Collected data
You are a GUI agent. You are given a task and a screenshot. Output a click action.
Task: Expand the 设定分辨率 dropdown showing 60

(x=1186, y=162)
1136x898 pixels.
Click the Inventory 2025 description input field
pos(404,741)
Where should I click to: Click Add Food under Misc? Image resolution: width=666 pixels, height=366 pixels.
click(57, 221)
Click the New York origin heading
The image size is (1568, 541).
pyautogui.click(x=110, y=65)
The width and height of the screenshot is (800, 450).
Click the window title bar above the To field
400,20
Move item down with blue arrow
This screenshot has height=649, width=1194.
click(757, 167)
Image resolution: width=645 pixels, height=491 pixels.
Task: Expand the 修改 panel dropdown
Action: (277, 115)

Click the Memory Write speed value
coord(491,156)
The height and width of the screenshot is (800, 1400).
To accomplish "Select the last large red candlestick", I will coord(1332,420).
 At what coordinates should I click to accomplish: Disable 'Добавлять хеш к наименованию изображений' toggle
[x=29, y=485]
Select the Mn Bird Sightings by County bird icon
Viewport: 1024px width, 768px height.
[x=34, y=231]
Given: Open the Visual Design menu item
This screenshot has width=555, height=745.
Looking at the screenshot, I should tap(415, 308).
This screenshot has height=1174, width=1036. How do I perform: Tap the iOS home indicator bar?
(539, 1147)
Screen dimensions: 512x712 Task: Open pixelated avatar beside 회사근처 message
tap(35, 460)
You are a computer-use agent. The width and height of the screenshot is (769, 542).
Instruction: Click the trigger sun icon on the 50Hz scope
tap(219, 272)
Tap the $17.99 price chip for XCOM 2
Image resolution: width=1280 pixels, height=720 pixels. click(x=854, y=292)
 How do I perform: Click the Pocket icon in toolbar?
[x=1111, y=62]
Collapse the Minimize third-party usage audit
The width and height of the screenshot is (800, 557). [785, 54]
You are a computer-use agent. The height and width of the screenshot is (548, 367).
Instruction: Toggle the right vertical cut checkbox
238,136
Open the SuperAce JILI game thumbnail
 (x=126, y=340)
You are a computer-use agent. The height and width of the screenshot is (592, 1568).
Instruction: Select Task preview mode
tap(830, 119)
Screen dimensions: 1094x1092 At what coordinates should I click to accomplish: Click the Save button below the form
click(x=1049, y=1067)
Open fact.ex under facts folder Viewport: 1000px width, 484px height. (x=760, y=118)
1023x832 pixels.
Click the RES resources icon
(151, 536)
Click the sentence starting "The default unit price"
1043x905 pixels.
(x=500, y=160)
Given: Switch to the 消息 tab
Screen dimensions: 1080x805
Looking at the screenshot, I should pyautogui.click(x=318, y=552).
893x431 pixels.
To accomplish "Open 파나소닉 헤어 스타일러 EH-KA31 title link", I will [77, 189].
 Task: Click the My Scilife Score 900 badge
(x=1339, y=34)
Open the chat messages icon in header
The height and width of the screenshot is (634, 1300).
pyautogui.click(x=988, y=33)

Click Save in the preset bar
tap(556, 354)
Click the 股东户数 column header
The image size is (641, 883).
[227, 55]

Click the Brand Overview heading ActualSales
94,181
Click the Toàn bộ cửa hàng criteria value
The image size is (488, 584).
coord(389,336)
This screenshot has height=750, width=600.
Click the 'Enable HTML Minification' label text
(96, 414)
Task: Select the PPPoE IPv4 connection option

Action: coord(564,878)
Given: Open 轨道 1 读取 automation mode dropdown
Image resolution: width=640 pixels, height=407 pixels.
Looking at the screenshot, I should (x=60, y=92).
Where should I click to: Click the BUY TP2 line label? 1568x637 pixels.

• [THE PROBLEM]:
Set down, unchanged, only those lines above that fall between the line with "Given: Switch to the 消息 tab" and the line with "Open the chat messages icon in header", the two end lines included.

• [REPLY]:
Given: Switch to the 消息 tab
Screen dimensions: 1080x805
Looking at the screenshot, I should pyautogui.click(x=318, y=552).
893x431 pixels.
To accomplish "Open 파나소닉 헤어 스타일러 EH-KA31 title link", I will [77, 189].
 Task: Click the My Scilife Score 900 badge
(x=1339, y=34)
Open the chat messages icon in header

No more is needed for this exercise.